* Excerpt:

▬▬▬▬▬▬

THE top Republican on the US Senate Intelligence Committee says the weekend closures of nearly two dozen US embassies and consulates in the Muslim world are "the most serious threat" he's seen in recent years.

Senator Saxby Chambliss said on Sunday "the chatter" intercepted by US intelligence agencies led the Obama administration to order the weekend closure of 21 diplomatic facilities and to issue a global travel warning to Americans.

He told NBC's Meet the Press that the intelligence was "very reminiscent of what we saw" before the September 11, 2001 terror attacks.

"The one thing that we can talk about is the fact that there's been an awful lot of chatter out there," Chambliss said.

"We didn't take heed on 9/11 in a way that we should, but here I think it's very important that we do take the right kind of planning."

Dutch Ruppersberger, the top Democrat on the House Permanent Select Committee on Intelligence, has told ABC's This Week that the threat intercepted from "high-level people in al-Qaeda in the Arabian Peninsula" was about a "major attack".

▬▬▬▬▬▬

* Source material:
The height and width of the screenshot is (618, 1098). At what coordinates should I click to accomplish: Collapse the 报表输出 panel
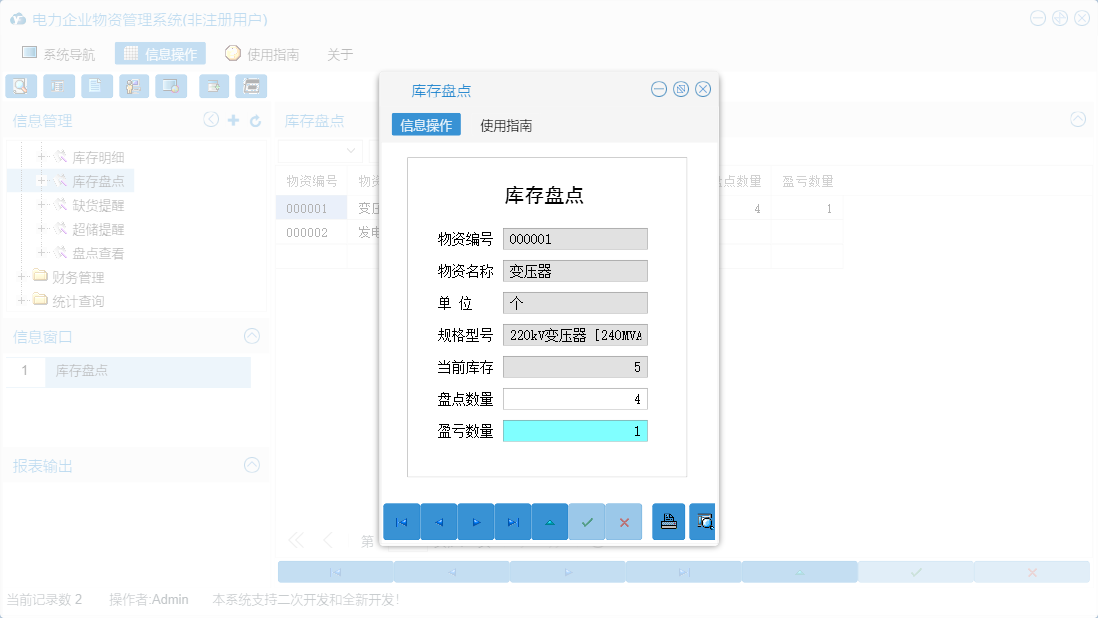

▬▬▬▬▬▬

Continue the news report on the US embassy closures, picking up after its final sentence.

The congressman didn't provide details of the threat, other than to say it came from "people at a high level".

Pete King, a Republican who chairs a panel on counterterrorism and intelligence, also spoke to ABC and said that the threat included dates but not locations of possible attacks.

"The threat was specific as to how enormous it was going to be and also that certain dates were given," King said.

He added that while authorities assume any attack is likely to come in the Middle East, warnings to state and local authorities in the US were warranted because of the uncertainty.